YOUR TASK
An exact reproduction of all the entries below is required.

[Items from a data source]

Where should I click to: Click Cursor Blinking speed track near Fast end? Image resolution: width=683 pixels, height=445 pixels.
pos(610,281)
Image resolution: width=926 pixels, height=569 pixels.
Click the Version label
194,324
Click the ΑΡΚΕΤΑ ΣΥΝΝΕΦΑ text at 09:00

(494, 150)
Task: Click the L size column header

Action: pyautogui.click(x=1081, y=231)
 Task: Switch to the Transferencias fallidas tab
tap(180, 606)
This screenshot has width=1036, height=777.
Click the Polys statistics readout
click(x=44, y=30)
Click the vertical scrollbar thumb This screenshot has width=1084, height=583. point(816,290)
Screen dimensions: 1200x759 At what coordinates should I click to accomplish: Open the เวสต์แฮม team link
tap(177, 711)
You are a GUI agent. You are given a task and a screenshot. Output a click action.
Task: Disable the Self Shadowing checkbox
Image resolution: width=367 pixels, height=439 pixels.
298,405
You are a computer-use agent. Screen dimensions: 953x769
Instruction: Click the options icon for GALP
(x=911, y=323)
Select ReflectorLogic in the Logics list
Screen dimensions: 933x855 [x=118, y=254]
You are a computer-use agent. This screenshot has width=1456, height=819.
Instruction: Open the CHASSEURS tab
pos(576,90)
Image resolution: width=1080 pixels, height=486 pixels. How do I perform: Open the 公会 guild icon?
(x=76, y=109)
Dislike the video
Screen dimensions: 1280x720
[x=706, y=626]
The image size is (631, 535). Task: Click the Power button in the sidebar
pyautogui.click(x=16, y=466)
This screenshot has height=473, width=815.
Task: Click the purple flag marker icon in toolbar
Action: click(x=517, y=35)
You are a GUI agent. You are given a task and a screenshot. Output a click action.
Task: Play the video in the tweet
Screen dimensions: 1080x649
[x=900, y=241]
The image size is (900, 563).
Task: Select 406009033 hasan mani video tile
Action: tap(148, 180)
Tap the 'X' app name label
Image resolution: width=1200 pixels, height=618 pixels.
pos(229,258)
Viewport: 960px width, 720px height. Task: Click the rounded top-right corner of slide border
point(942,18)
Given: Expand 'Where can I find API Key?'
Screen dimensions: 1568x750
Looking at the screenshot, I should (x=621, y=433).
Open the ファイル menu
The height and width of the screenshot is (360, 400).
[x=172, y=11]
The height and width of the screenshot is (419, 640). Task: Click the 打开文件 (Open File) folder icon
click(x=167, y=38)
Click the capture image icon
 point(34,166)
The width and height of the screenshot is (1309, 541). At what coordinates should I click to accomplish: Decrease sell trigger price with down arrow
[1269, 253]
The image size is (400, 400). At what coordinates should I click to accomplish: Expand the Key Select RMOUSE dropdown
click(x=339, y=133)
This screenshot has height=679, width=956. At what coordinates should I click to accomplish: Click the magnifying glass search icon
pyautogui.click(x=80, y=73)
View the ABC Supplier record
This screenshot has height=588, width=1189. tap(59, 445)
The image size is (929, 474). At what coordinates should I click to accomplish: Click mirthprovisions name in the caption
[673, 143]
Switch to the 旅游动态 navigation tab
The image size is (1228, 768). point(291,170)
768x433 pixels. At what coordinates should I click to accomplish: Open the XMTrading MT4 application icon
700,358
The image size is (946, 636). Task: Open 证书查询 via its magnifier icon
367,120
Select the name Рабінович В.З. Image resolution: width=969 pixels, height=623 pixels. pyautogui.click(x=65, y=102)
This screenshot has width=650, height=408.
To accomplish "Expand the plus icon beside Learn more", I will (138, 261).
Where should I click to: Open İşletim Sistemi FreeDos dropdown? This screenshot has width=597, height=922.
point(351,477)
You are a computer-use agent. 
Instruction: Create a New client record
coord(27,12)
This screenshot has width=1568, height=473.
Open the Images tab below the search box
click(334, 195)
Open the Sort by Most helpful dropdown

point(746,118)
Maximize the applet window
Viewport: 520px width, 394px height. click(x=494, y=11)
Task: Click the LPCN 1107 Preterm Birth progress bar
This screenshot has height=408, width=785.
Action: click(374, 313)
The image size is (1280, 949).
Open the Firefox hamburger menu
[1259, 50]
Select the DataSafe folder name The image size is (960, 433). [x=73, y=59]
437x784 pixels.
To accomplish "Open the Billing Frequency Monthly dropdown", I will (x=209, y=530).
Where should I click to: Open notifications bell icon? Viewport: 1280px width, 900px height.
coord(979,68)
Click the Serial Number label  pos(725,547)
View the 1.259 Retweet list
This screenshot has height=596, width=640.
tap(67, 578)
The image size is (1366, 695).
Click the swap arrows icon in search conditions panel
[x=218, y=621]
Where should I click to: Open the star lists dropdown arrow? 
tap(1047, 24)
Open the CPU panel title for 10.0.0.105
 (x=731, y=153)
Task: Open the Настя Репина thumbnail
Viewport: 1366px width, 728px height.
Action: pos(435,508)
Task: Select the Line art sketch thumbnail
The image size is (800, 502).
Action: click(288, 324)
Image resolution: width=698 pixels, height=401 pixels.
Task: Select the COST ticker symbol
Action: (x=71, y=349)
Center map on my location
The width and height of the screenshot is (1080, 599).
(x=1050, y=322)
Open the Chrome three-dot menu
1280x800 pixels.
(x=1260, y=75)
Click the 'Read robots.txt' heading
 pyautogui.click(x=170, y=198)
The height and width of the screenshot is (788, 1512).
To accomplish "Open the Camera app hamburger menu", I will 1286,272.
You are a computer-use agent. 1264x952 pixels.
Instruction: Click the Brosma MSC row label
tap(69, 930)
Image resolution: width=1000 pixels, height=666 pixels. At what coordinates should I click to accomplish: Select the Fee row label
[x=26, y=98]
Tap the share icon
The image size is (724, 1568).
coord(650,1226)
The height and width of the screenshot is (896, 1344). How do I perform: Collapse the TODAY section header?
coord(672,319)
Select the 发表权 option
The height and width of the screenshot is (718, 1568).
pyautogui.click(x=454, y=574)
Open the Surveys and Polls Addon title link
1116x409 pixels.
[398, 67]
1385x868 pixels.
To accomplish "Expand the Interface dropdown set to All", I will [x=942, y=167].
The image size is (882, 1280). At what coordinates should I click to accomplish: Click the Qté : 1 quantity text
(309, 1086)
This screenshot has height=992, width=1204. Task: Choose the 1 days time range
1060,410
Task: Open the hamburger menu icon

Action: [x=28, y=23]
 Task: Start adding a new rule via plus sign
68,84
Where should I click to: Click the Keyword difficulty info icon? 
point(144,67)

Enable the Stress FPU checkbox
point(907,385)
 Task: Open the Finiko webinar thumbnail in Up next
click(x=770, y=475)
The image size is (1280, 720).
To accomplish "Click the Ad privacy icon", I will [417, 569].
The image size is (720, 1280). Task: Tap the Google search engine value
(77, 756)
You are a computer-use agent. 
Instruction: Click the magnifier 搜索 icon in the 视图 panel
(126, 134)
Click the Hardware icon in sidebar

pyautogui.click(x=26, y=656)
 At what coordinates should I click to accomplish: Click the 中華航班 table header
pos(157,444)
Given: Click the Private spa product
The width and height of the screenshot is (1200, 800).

ANSWER TO THE PROBLEM
Where should I click to: Click Cursor Blinking speed track near Fast end? Image resolution: width=683 pixels, height=445 pixels.
pos(610,281)
Image resolution: width=926 pixels, height=569 pixels.
Click the Version label
194,324
Click the ΑΡΚΕΤΑ ΣΥΝΝΕΦΑ text at 09:00

(494, 150)
Task: Click the L size column header

Action: pyautogui.click(x=1081, y=231)
 Task: Switch to the Transferencias fallidas tab
tap(180, 606)
This screenshot has width=1036, height=777.
Click the Polys statistics readout
click(x=44, y=30)
Click the vertical scrollbar thumb This screenshot has width=1084, height=583. point(816,290)
Screen dimensions: 1200x759 At what coordinates should I click to accomplish: Open the เวสต์แฮม team link
tap(177, 711)
You are a GUI agent. You are given a task and a screenshot. Output a click action.
Task: Disable the Self Shadowing checkbox
Image resolution: width=367 pixels, height=439 pixels.
298,405
You are a computer-use agent. Screen dimensions: 953x769
Instruction: Click the options icon for GALP
(x=911, y=323)
Select ReflectorLogic in the Logics list
Screen dimensions: 933x855 [x=118, y=254]
You are a computer-use agent. This screenshot has width=1456, height=819.
Instruction: Open the CHASSEURS tab
pos(576,90)
Image resolution: width=1080 pixels, height=486 pixels. How do I perform: Open the 公会 guild icon?
(x=76, y=109)
Dislike the video
Screen dimensions: 1280x720
[x=706, y=626]
The image size is (631, 535). Task: Click the Power button in the sidebar
pyautogui.click(x=16, y=466)
This screenshot has height=473, width=815.
Task: Click the purple flag marker icon in toolbar
Action: click(x=517, y=35)
You are a GUI agent. You are given a task and a screenshot. Output a click action.
Task: Play the video in the tweet
Screen dimensions: 1080x649
[x=900, y=241]
The image size is (900, 563).
Task: Select 406009033 hasan mani video tile
Action: tap(148, 180)
Tap the 'X' app name label
Image resolution: width=1200 pixels, height=618 pixels.
pos(229,258)
Viewport: 960px width, 720px height. Task: Click the rounded top-right corner of slide border
point(942,18)
Given: Expand 'Where can I find API Key?'
Screen dimensions: 1568x750
Looking at the screenshot, I should (x=621, y=433).
Open the ファイル menu
The height and width of the screenshot is (360, 400).
[x=172, y=11]
The height and width of the screenshot is (419, 640). Task: Click the 打开文件 (Open File) folder icon
click(x=167, y=38)
Click the capture image icon
 point(34,166)
The width and height of the screenshot is (1309, 541). At what coordinates should I click to accomplish: Decrease sell trigger price with down arrow
[1269, 253]
The image size is (400, 400). At what coordinates should I click to accomplish: Expand the Key Select RMOUSE dropdown
click(x=339, y=133)
This screenshot has height=679, width=956. At what coordinates should I click to accomplish: Click the magnifying glass search icon
pyautogui.click(x=80, y=73)
View the ABC Supplier record
This screenshot has height=588, width=1189. tap(59, 445)
The image size is (929, 474). At what coordinates should I click to accomplish: Click mirthprovisions name in the caption
[673, 143]
Switch to the 旅游动态 navigation tab
The image size is (1228, 768). point(291,170)
768x433 pixels. At what coordinates should I click to accomplish: Open the XMTrading MT4 application icon
700,358
The image size is (946, 636). Task: Open 证书查询 via its magnifier icon
367,120
Select the name Рабінович В.З. Image resolution: width=969 pixels, height=623 pixels. pyautogui.click(x=65, y=102)
This screenshot has width=650, height=408.
To accomplish "Expand the plus icon beside Learn more", I will (138, 261).
Where should I click to: Open İşletim Sistemi FreeDos dropdown? This screenshot has width=597, height=922.
point(351,477)
You are a computer-use agent. 
Instruction: Create a New client record
coord(27,12)
This screenshot has width=1568, height=473.
Open the Images tab below the search box
click(334, 195)
Open the Sort by Most helpful dropdown

point(746,118)
Maximize the applet window
Viewport: 520px width, 394px height. click(x=494, y=11)
Task: Click the LPCN 1107 Preterm Birth progress bar
This screenshot has height=408, width=785.
Action: click(374, 313)
The image size is (1280, 949).
Open the Firefox hamburger menu
[1259, 50]
Select the DataSafe folder name The image size is (960, 433). [x=73, y=59]
437x784 pixels.
To accomplish "Open the Billing Frequency Monthly dropdown", I will (x=209, y=530).
Where should I click to: Open notifications bell icon? Viewport: 1280px width, 900px height.
coord(979,68)
Click the Serial Number label  pos(725,547)
View the 1.259 Retweet list
This screenshot has height=596, width=640.
tap(67, 578)
The image size is (1366, 695).
Click the swap arrows icon in search conditions panel
[x=218, y=621]
Where should I click to: Open the star lists dropdown arrow? 
tap(1047, 24)
Open the CPU panel title for 10.0.0.105
 (x=731, y=153)
Task: Open the Настя Репина thumbnail
Viewport: 1366px width, 728px height.
Action: pos(435,508)
Task: Select the Line art sketch thumbnail
The image size is (800, 502).
Action: click(288, 324)
Image resolution: width=698 pixels, height=401 pixels.
Task: Select the COST ticker symbol
Action: (x=71, y=349)
Center map on my location
The width and height of the screenshot is (1080, 599).
(x=1050, y=322)
Open the Chrome three-dot menu
1280x800 pixels.
(x=1260, y=75)
Click the 'Read robots.txt' heading
 pyautogui.click(x=170, y=198)
The height and width of the screenshot is (788, 1512).
To accomplish "Open the Camera app hamburger menu", I will 1286,272.
You are a computer-use agent. 1264x952 pixels.
Instruction: Click the Brosma MSC row label
tap(69, 930)
Image resolution: width=1000 pixels, height=666 pixels. At what coordinates should I click to accomplish: Select the Fee row label
[x=26, y=98]
Tap the share icon
The image size is (724, 1568).
coord(650,1226)
The height and width of the screenshot is (896, 1344). How do I perform: Collapse the TODAY section header?
coord(672,319)
Select the 发表权 option
The height and width of the screenshot is (718, 1568).
pyautogui.click(x=454, y=574)
Open the Surveys and Polls Addon title link
1116x409 pixels.
[398, 67]
1385x868 pixels.
To accomplish "Expand the Interface dropdown set to All", I will [x=942, y=167].
The image size is (882, 1280). At what coordinates should I click to accomplish: Click the Qté : 1 quantity text
(309, 1086)
This screenshot has height=992, width=1204. Task: Choose the 1 days time range
1060,410
Task: Open the hamburger menu icon

Action: [x=28, y=23]
 Task: Start adding a new rule via plus sign
68,84
Where should I click to: Click the Keyword difficulty info icon? 
point(144,67)

Enable the Stress FPU checkbox
point(907,385)
 Task: Open the Finiko webinar thumbnail in Up next
click(x=770, y=475)
The image size is (1280, 720).
To accomplish "Click the Ad privacy icon", I will [417, 569].
The image size is (720, 1280). Task: Tap the Google search engine value
(77, 756)
You are a computer-use agent. 
Instruction: Click the magnifier 搜索 icon in the 视图 panel
(126, 134)
Click the Hardware icon in sidebar

pyautogui.click(x=26, y=656)
 At what coordinates should I click to accomplish: Click the 中華航班 table header
pos(157,444)
Given: Click the Private spa product
The width and height of the screenshot is (1200, 800).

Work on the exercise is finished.